WHAT: "Neo-Impressionism From Seurat to Paul Klee" at Paris's Musee d'Orsay.
WHEN: Now through July 10.
In Paris, the Musee D'Orsay's neo-impressionist exhibit is full of light and paintbrush strokes. Pictured: Seurat's "La Seine Courbevoie" (1885).
ADMISSION: About $12.
WHY GO: Amassed from collections worldwide and the museum's own trove of impressionist-era works, the exhibition is the first survey of neo-impressionism in the country where it was born and the largest of its kind since the 1960s. The 120-plus paintings highlight the movement's key figures -- particularly Georges Seurat and Paul Signac -- as well as important artists inspired by its aesthetic, such as Camille Pissarro, Vincent van Gogh, Pablo Picasso, Georges Braque, Vassily Kandinsky and Piet Mondrian.
Arranged stylistically, the show underscores neo-impressionism's groundbreaking technical innovations, notably pointillism, in which the artist painstakingly applied pixelated dots of paint or rectangular, mosaic-like brushstrokes.
DON'T MISS . . . the major preparatory canvas for Seurat's 1886 masterpiece, "Un Dimanche a La Grande Jatte," the work that announced neo-impressionism's arrival. It prefigures the distinctive flatness, geometry and divisionist brushwork that would come to define the movement.
The straight-on perspective, angular lines and finely detailed rendering of light in Pissarro's "Le Troupeau de Moutons" (1888) shows how fully the father of impressionism came under the spell of the neo-impressionist style. Influenced by Signac, Henri Matisse in "Luxe, Calme et Volupte" (1905) combines neo-impressionist devices like tiled brushstrokes and vivid colors to conjure his Arcadian fantasy. The painting represents a key step toward the artist's development of the color-rich Fauvist school.
EXTRAS: The Musee d'Orsay's new gallery devoted to graphic arts opened earlier this week. The gallery's inaugural show will feature drawings from Seurat, Signac, Henry Cross and other key figures of neo-impressionism.
To understand what the neo-impressionists were reacting against, take the museum's English-language tour "The Impressionists." The 90-minute guided walk meets Tuesdays at 2:30 and 4 p.m. in April, and at 4 p.m. in May. For an overview of the entire museum, take the 90-minute "Masterpieces of the Musee d'Orsay" tour at 11:30 a.m. Tuesdays to Saturdays. Tours are about $8; meet at the Visitors Information Desk (no reservations needed).

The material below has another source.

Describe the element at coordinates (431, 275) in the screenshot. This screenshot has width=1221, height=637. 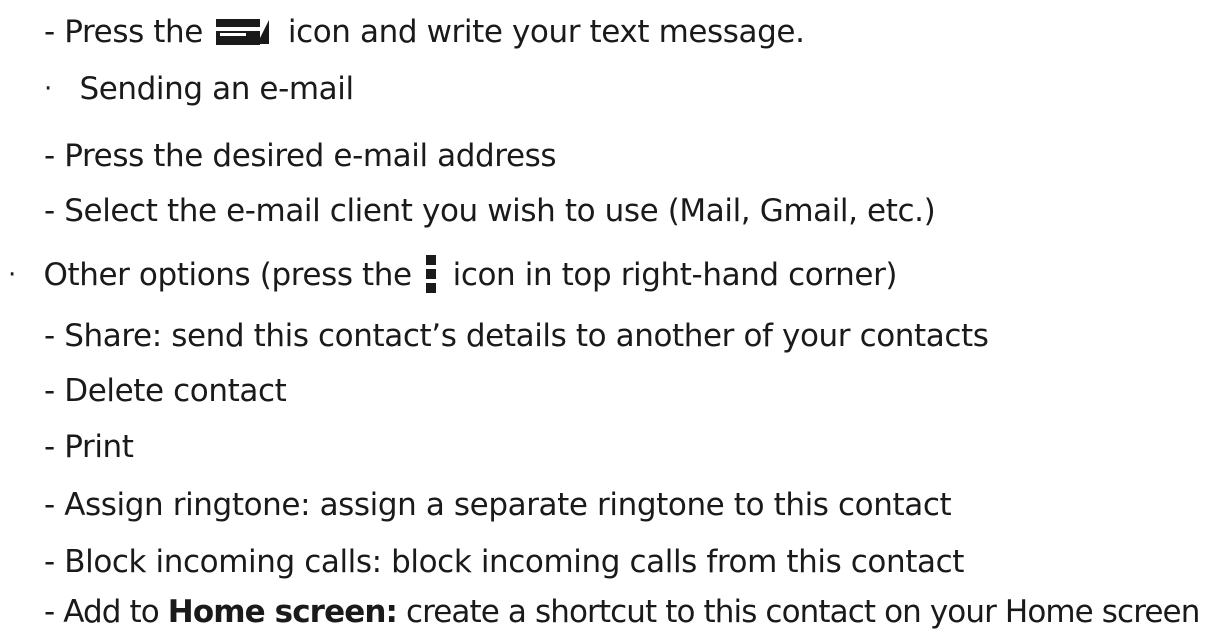
I see `overflow-menu-icon` at that location.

To absorb the history of the neighborhood where Seurat and Signac had their studios -- as did Picasso, Henri de Toulouse-Lautrec and other contemporaries -- take the English-language "The Village of Montmartre" tour with Paris Walks (011-33-1-48-09-21-40, ourworld.compuserve.com/homepages/pariswalking; about $13.50). The tour meets Wednesday and Sunday at 10:30 a.m. at the Abbesses Metro station.

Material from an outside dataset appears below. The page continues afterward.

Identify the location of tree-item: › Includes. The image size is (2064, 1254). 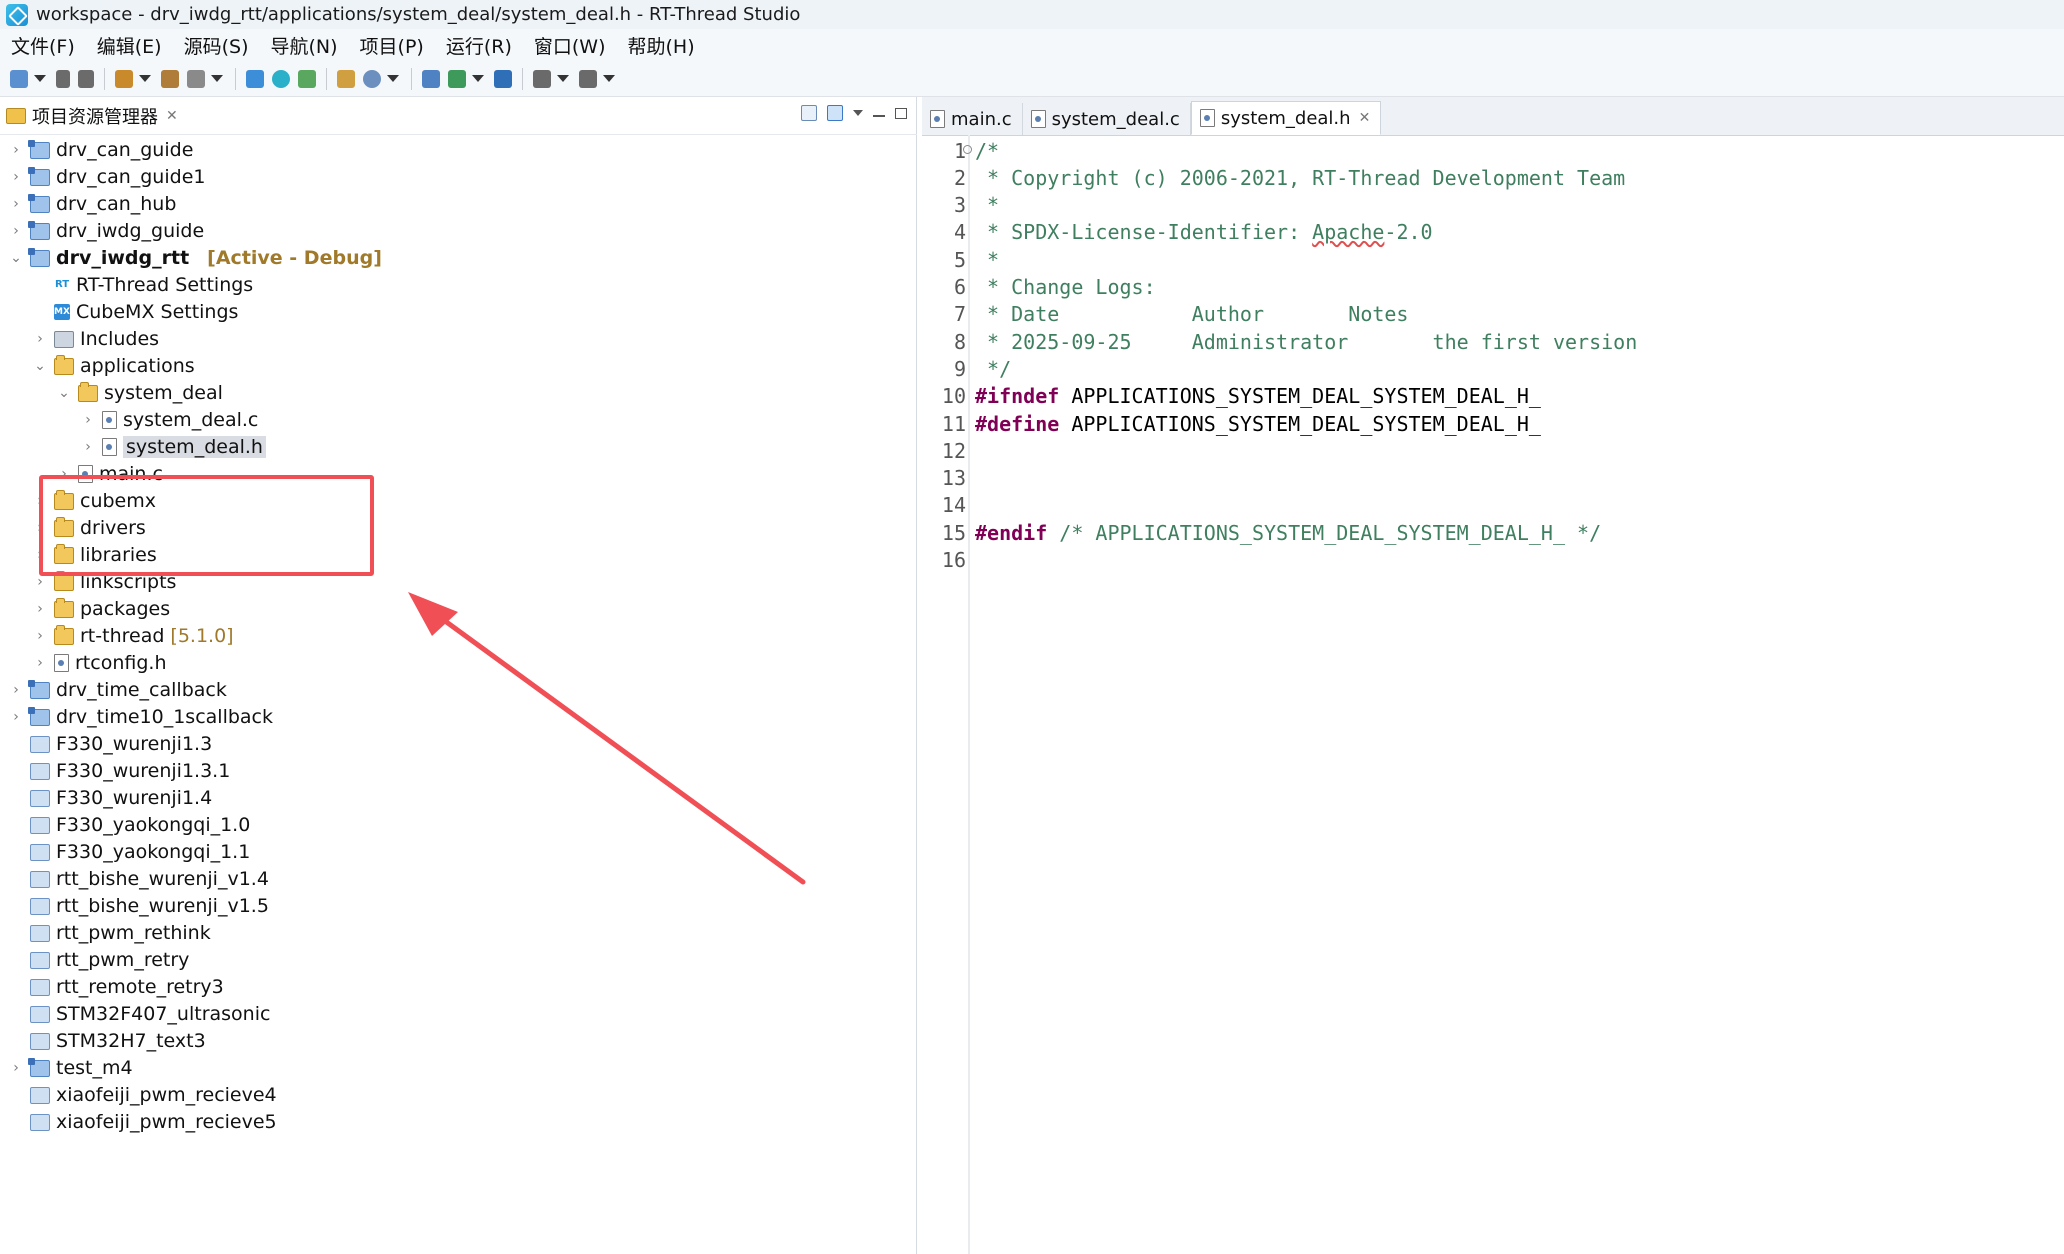
(96, 339).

EATS/SLEEPS: To lay your head in Montmartre, Paris's artists' quarter, check into the budget Hotel Place Clichy (71 Rue Douai, 011-33-1-48-74-76-41, www.hotel-paris-moulin-rouge.com). The hotel is close to 128 Bis Blvd. de Clichy, where Seurat had his studio. Doubles from $108 per night; the rate drops to $85 when you book three nights or more.
Within walking distance from the Musee d'Orsay, the boutique Hotel Montalembert (3 Rue de Montalembert, 011-33-1-45-49-68-68, www.montalembert.com) in the 7th arrondissement has an "Enjoy Rive Gauche" deal that includes lodging for two, breakfast and a pair of three-day passes granting front-of-the-line access to a slew of Paris museums. Cost: about $410 per night, with a three-night minimum.
PACKAGES: Air France has a three-night "Escapade to Paris" deal that includes airfare, lodging, breakfasts, a Seine cruise and a city map. For travel in April and May, rates start at $749 for one person and $1,318 for two (plus taxes and fees). The rate is for Boston or New York departures; for D.C., add $80 per person. Details: 800-237-2623, www.airfrance-holidays.com.
INFORMATION: Musee d'Orsay (011-33-1-40-49-49-78, www.musee-orsay.fr) is at 1 Rue de Bellechasse in the 7th arrondissement. Metro: Solferino.